幼い2人の小さな約束
__とある王国に、デシールという貴族の少年がいた。
彼はよく王族主催のパーティーに参加している。それはあまり権力を持たない家が参加できる規模ではないが、彼がここに居るのには理由があった。
「デシール! 来ていたなら声をかけてよ。探したじゃない」
そう上機嫌に話しかけるのは、彼を招待した人物であり国王の一人娘であるケイテ姫だった。
「姫様……お久しぶりです」
デシールがそうかしこまって挨拶をすると、
「その呼び方はやめて。前みたいに普通に話して」
と彼女は少し機嫌を損ねて答えた。
「昔は身分など分かっていなかったので……」
「そんなの私がいいって言ってるんだからいいのよ!」
「う、うん。分かったよ……」
そんな2人のやりとりを、大人たちが「またか」と微笑ましく見ている。
デシールとケイテが出会ったのは5年前。デシールが6歳、ケイテが5歳の時。
その日、幼いデシールはとある貴族に預けられていた。
その貴族は身分が高く、王族のパーティーに彼を連れて行った。
そこでデシールはケイテと出会い仲良くなった。
その時の彼は、ケイテが一国のお姫様だとは知らなかった。
それ以来、ケイテはデシールの家にパーティーの招待状を届けるようになった。
ある時、彼女の父である国王が、デシールへ招待状を出すのをやめるように言いつけた。
王族が一人の人間に目をかけるのは、問題があると考えたからだ。
しかしそれは失敗に終わった。
デシールに会うことを禁じられたケイテは、素直な彼女からは想像もつかないほど何も行動を起こさなくなった。

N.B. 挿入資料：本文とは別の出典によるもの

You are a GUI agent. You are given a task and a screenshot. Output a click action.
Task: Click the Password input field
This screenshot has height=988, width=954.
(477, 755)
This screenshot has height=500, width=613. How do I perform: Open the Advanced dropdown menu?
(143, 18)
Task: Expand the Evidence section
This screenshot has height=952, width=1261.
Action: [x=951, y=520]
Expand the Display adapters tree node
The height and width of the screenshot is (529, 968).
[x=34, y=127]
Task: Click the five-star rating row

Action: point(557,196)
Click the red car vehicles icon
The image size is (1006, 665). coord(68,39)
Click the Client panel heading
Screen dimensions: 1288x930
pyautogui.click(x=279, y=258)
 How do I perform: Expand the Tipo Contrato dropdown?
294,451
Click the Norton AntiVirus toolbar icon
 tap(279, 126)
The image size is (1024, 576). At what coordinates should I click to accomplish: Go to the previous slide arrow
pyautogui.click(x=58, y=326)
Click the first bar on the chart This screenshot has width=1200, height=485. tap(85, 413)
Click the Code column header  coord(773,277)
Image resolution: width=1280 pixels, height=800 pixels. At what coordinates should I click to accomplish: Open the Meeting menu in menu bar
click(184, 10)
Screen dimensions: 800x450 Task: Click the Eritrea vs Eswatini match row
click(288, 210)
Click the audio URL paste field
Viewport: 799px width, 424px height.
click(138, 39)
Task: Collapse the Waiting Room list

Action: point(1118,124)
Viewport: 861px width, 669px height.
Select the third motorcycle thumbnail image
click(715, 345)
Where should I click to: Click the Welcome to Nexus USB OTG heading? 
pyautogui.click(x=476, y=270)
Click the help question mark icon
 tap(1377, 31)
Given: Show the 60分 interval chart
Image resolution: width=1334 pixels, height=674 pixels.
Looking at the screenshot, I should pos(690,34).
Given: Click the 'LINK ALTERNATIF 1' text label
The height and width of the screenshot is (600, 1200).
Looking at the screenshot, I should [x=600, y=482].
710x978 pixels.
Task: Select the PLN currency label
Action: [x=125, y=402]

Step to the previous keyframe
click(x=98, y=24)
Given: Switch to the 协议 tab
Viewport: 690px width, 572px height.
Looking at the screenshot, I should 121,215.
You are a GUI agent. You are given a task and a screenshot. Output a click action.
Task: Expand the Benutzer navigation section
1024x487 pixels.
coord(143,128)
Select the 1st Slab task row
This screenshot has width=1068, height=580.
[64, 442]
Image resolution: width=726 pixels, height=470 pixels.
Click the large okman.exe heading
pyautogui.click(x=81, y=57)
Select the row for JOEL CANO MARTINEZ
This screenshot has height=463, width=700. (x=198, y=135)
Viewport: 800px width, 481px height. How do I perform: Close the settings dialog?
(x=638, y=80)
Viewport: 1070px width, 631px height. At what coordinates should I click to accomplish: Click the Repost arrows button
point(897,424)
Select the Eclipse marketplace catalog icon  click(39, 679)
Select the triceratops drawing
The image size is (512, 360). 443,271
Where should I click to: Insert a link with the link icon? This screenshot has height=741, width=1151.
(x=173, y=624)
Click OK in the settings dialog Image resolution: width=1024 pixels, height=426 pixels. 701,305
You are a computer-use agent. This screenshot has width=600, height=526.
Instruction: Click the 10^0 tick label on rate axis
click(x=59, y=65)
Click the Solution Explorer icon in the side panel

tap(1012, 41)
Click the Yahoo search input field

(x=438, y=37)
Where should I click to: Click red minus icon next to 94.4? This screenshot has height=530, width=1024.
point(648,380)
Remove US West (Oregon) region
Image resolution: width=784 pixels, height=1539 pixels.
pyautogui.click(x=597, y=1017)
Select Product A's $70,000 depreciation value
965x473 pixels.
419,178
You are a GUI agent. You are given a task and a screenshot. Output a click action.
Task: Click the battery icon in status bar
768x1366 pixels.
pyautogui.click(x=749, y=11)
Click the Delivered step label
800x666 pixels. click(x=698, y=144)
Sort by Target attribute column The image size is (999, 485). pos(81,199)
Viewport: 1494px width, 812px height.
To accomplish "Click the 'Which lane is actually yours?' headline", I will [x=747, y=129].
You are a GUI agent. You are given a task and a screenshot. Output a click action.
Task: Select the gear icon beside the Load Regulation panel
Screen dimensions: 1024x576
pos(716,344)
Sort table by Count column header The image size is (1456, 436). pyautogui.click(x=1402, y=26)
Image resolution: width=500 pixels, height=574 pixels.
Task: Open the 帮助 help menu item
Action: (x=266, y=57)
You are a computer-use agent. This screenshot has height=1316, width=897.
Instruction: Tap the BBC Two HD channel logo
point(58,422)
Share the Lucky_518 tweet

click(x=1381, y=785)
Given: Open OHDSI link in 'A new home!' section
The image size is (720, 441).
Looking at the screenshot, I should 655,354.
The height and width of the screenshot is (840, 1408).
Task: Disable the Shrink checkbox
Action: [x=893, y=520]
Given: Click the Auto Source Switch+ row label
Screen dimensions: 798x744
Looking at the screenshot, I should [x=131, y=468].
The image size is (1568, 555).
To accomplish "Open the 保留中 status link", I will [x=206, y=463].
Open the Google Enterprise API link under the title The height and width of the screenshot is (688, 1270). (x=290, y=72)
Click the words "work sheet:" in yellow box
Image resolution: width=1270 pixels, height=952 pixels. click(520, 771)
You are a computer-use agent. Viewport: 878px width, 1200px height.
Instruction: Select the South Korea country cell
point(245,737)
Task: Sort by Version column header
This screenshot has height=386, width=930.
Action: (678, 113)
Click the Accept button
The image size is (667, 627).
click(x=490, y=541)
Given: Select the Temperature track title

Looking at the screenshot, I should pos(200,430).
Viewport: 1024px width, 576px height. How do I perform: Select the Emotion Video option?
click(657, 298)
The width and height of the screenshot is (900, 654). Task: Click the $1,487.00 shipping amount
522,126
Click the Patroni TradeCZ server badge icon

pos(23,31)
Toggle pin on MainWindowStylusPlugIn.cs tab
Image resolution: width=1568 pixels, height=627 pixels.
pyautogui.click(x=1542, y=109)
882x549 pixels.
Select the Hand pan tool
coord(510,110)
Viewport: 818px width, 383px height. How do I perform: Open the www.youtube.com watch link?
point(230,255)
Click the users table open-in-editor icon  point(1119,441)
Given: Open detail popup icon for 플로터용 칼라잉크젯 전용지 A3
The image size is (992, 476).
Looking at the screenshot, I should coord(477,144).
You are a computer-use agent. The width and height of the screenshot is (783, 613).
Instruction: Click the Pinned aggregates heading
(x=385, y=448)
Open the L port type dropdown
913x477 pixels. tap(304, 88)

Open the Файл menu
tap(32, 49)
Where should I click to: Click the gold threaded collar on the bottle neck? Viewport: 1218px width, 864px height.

勉強もせず、外出もせず、食事すら取ろうとしないほどに。
そうしてデシールが11歳になった今でも、ケイテとの関係が続いてしまっていた。
「ねぇデシール、あなた階級が全然上がっていないらしいわね」
ケイテは最近、デシールの身分に対し不満を漏らすようになった。
「いや……そんな簡単に階級は上がらないし……」
「なんでそんな弱気なこと言うのよ?」
そしていつからか彼女は、恐ろしい言葉を彼にぶつけるようになっていた。
「あなた、このままだと私と結婚できないじゃない!」
「ちょ、ちょっと……! それはもう言わないでって……」
「なんで! なんで! 言わないとデシールは何もしないじゃない! 私たちはまだ子供だけど、時間は全然ないんだから!」
王族と結婚する。それは尋常でないほどの努力が必要……というより無理な話だった。
それを分かっていたデシールは、こう答えるしかなかった。
「うん……。お父さんに相談してみる……」
そんな会話を聞いてか、白い髭を生やした優しそうな貴族が2人に話しかけてきた。
「お2人とも仲がよいですな。しかし、この会場には他にも子供がおります」
そして貴族はこう続けた。
「あそこには私の息子も居ましてな、姫様に会うのを昨日から楽しみにしておりました。少し会ってはくれませんか」
すると他の貴族たちも、「ぜひ自分の子供も」といって集まってきた。
これはデシールにとって助け舟になったが、ケイテによってその船は沈められる。
「いやよ。デシール、あっちは人が少ないわ。行きましょう」
これもいつものことだった。
ケイテはデシールの手を引き、人の少ない廊下へと向かう。
「ねぇ、僕たちと同い年の子も居たよ? ケイテならすぐ仲良くなれるよ」
「いらない! 私はデシールが居ればそれでいいの」
廊下に着き、デシールの手を放して振り向いた彼女は、今度は彼の顔をじっと見つめた。
「ねぇ……次のパーティーは2ヶ月後よ」
「そうだね」
「私2ヶ月もあなたに会えないなんて耐えられない……」
「……?」
まだ11歳のデシールには、10歳のケイテの言っている意味が分からなかった。
「愛しているわ、デシール」
そう言って彼女はデシールを強く抱きしめた。
「ねぇ、離れたくないの。なにか私たちが一緒に居られる方法はないかしら……」
「ケイテ……」
それは単なる子供の我が儘ではなく、真剣に言っているのだとデシールにも伝わった。
「大丈夫だよケイテ」
ケイテは可愛い女の子で、身分の差により諦めてしまったが、デシールにとって初恋の相手だった。
だから彼女から好意を抱かれることは、素直に嬉しかった。
「ケイテがパーティーに招待してくれれば必ず行くよ。僕は君に会える日をいつも楽しみにしているんだ」
ケイテはどう? そう尋ねると、少女は潤んだ瞳でまっすぐデシールを見つめた。
「私も……私もデシールと会えるなら、なんだって耐えられるわ。次のパーティーも必ず来て」
「うん、約束するよ」
幼い2人の小さな約束。
しかしデシールの両親が亡くなったことにより、その約束が果たされることはなかった。